Batalla en el Cielo

Posted by: | February 11, 2009 | Comments Off on Batalla en el Cielo

The film La Batalla en el Cielo shows an interest in the mundane activities of daily life as each shot is filmed for a prolonged period of time in order to create the allusion that the activities are unfolding and taking place right before the audience. This style and technique seems to be contagious among contemporary films, especially those that try to catch the essence of a place. Sophia Coppola’s long extended exposures in the films Lost in Translation and Marie Antoinette remind me of this film because the main objective of the director is to underscore the beauty in everyday life.
However I believe it was the director’s intention to humanize Marco by showing him in his routine yet this also built up the mystery, emotion and anticipation for what was to come next. As Marco meditates on the situation, we too are forced to meditate on situation and those events that have already taken place. On the other hand, Marco is zapped of emotion and therefore we only know him from an outsider’s perspective since we only know what he tells us. This creates a relationship between Marco and the spectator, which in itself is realistic because we only know as much as any other character within the plot.

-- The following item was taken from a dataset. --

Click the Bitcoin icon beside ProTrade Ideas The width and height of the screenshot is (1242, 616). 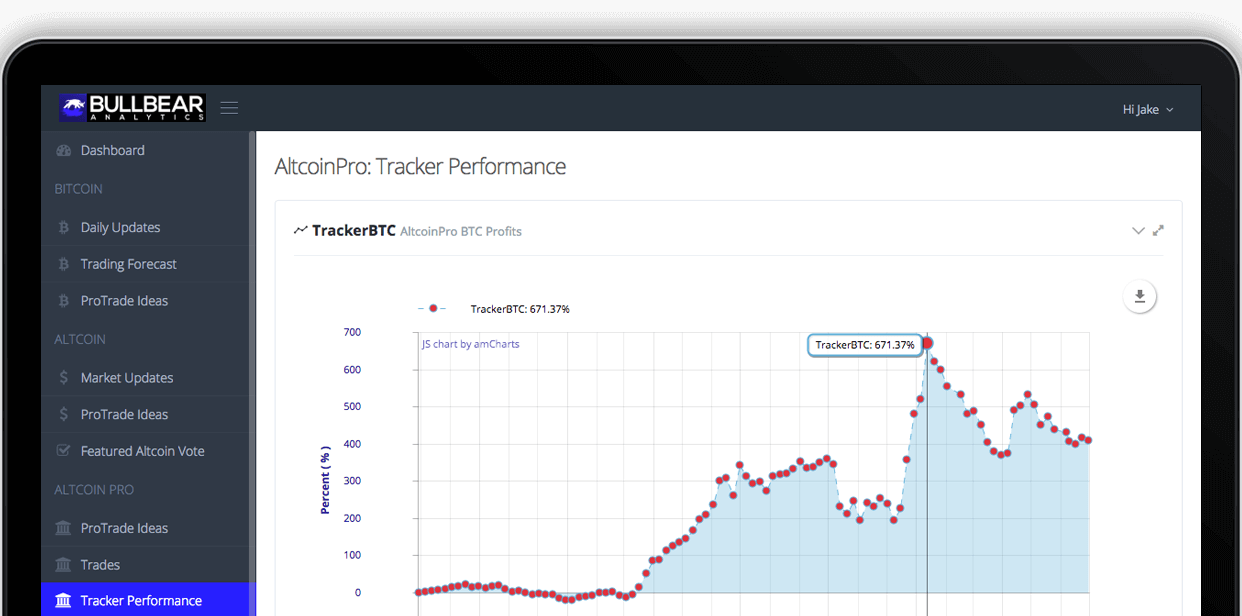click(x=64, y=301)
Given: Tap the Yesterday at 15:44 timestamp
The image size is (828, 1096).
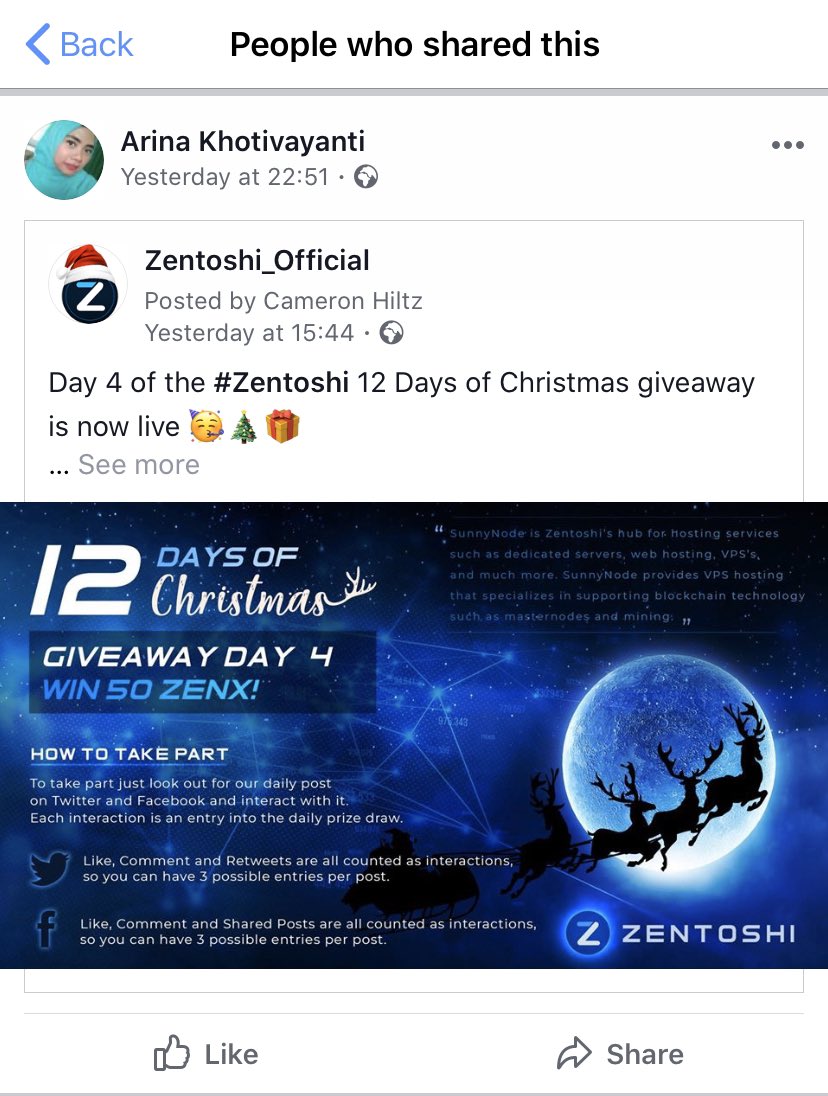Looking at the screenshot, I should (249, 333).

The audience seems to take on the role as a flâneur, which is someone who literally takes in the sights of the city by strolling around. This term over time has accumulated a lot of significance, but specifically refers to the understanding of urban phenomena and modernity. This term seems to encapsulate the essence of this film, as the spectator does not assume any kind of authority over any of the other characters within the plot. Therefore we are left to our own interpretations about the characters. As a result the film is abstract and not easily accessible. More often than not, the director wants to control the spectator’s gaze but in this case we are at a loss. The film reminded me of an abstract painting in which there is no focal point. The film seems to take on an organic medium, as well as the potential for a number of interpretations.

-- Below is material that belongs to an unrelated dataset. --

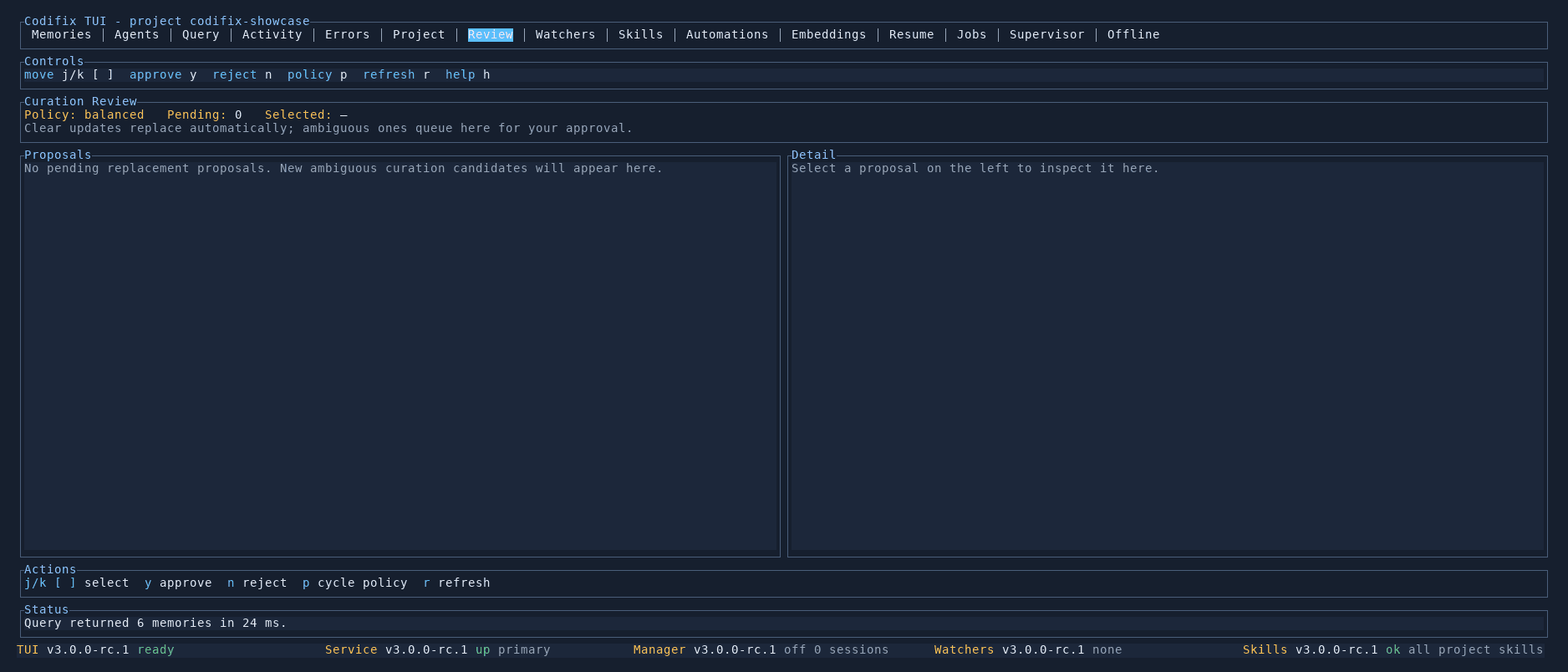Open the Skills tab

tap(640, 34)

On the other hand, this style of film makes it difficult to engage with the characters because they are somewhat flat in their depictions. It is necessary to remain patient with the characters and the development of the plot because otherwise the film seems pointless. The director also shows interest in the human body, which also seems to go hand in hand with the film’s organic quality. The bodies in the film vary in shape and size and simultaneously reveal the raw beauty of society and Mexico, even its darker, seedier elements. It is interesting that while Ana, presents part of the elite class, her body also reflects society’s ideals. In contrast, Marco, who is once referred to as “gordito” presents the lower class and his body reflects those parts of Mexico City that the society attempts to conceal.